Here is the basic one (code_piece_1).

for loop

import time

# setup
problem_size = 1e7
items = range(9)

# serial
def counter(num=0):
    junk = 0
    for i in range(int(problem_size)):
        junk += 1
        junk -= 1
    return num

def sum_list(args):
    print("sum_list fn:", args)
    return sum(args)

start = time.time()
summed = sum_list([counter(i) for i in items])
print(summed)
print('for loop {}s'.format(time.time() - start))

This code ran a time consumer in a serial style (for loop) and got this result

sum_list fn: [0, 1, 2, 3, 4, 5, 6, 7, 8]
36
for loop 8.7735116481781s

multiprocessing

Could multiprocessing style be viewed as a way to implement parallel computing?

I assume a Yes, since the doc says so.

Here is code_piece_2

import multiprocessing
start = time.time()
pool = multiprocessing.Pool(len(items))
num_to_sum = pool.map(counter, items)
print(sum_list(num_to_sum))
print('pool.map {}s'.format(time.time() - start))

This code ran the same time consumer in multiprocessing style and got this result

sum_list fn: [0, 1, 2, 3, 4, 5, 6, 7, 8]
36
pool.map 1.6011056900024414s

Obviously, the multiprocessing one is faster than the serial in this particular case.

Dask

Dask is a flexible library for parallel computing in Python.

This code (code_piece_3) ran the same time consumer with Dask (I am not sure whether I use Dask the right way.)

@delayed
def counter(num=0):
    junk = 0
    for i in range(int(problem_size)):
        junk += 1
        junk -= 1
    return num
@delayed
def sum_list(args):
    print("sum_list fn:", args)
    return sum(args)

start = time.time()
summed = sum_list([counter(i) for i in items])
print(summed.compute())
print('dask delayed {}s'.format(time.time() - start))

I got

sum_list fn: [0, 1, 2, 3, 4, 5, 6, 7, 8]
36
dask delayed 10.288054704666138s

my cpu has 6 physical cores

Question

Why does Dask perform so slower while multiprocessing perform so much faster?

Am I using Dask the wrong way?

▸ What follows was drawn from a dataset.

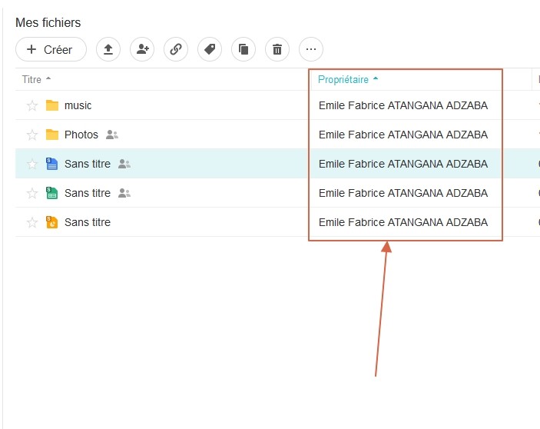The width and height of the screenshot is (540, 429).
Task: Sort by Propriétaire column header
Action: 343,79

If yes, what is the right way?

Note: Please discuss with this particular case or other specific and concrete cases. Please do NOT talk generally.


Solution

  • In your example, dask is slower than python multiprocessing, because you don't specify the scheduler, so dask uses the multithreading backend, which is the default. As mdurant has pointed out, your code does not release the GIL, therefore multithreading cannot execute the task graph in parallel.

    Have a look here for a good overview over the topic: https://docs.dask.org/en/stable/scheduler-overview.html

    For your code, you could switch to the multiprocessing backend by calling: .compute(scheduler='processes').

    If you use the multiprocessing backend, all communication between processes still needs to pass through the main process. You therefore might also want to check out the distributed scheduler, where worker processes can directly communicate with each other, which is beneficial especially for complex task graphs. Also, the distributed scheduler supports work-stealing to balance work between processes and has a webinterface providing some diagnostic information about running tasks. It often makes sense to use the distributed scheduler rather than the multirpocessing scheduler even if you only want to compute on a local machine.